### Set problem:
Please transcribe the items starting at the line containing "Go to Tableau de bord" and ending at the line containing "click(287, 44)", with both of those lines included.

### Raw data:

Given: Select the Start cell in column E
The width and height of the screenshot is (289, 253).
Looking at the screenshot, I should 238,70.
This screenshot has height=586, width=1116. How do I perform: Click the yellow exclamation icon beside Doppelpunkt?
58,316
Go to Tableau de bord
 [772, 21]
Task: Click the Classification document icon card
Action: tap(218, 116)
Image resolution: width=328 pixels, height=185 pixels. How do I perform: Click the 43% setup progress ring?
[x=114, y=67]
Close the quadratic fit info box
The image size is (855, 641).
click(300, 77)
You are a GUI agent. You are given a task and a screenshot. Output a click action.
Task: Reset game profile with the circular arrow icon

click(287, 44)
---
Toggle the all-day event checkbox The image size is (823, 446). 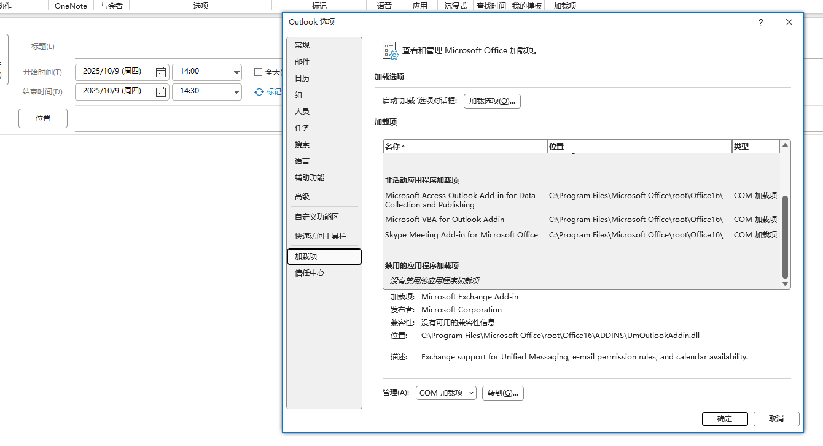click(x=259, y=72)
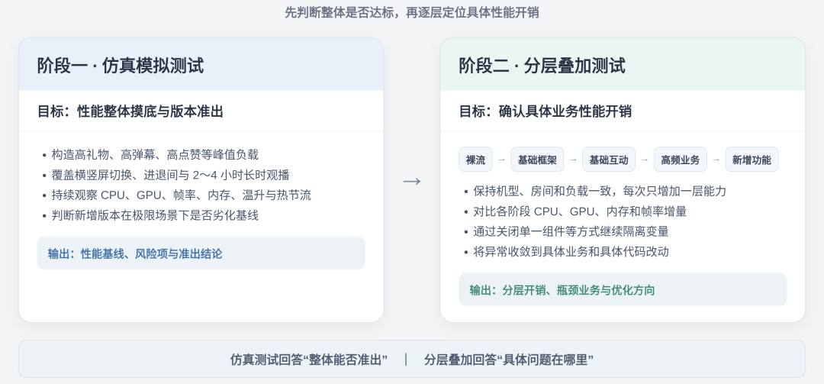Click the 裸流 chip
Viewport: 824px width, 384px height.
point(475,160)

### Problem solution:
Go to Tableau de bord
 [772, 21]
Task: Click the Classification document icon card
Action: tap(218, 116)
Image resolution: width=328 pixels, height=185 pixels. How do I perform: Click the 43% setup progress ring?
[x=114, y=67]
Close the quadratic fit info box
The image size is (855, 641).
click(300, 77)
You are a GUI agent. You are given a task and a screenshot. Output a click action.
Task: Reset game profile with the circular arrow icon

click(287, 44)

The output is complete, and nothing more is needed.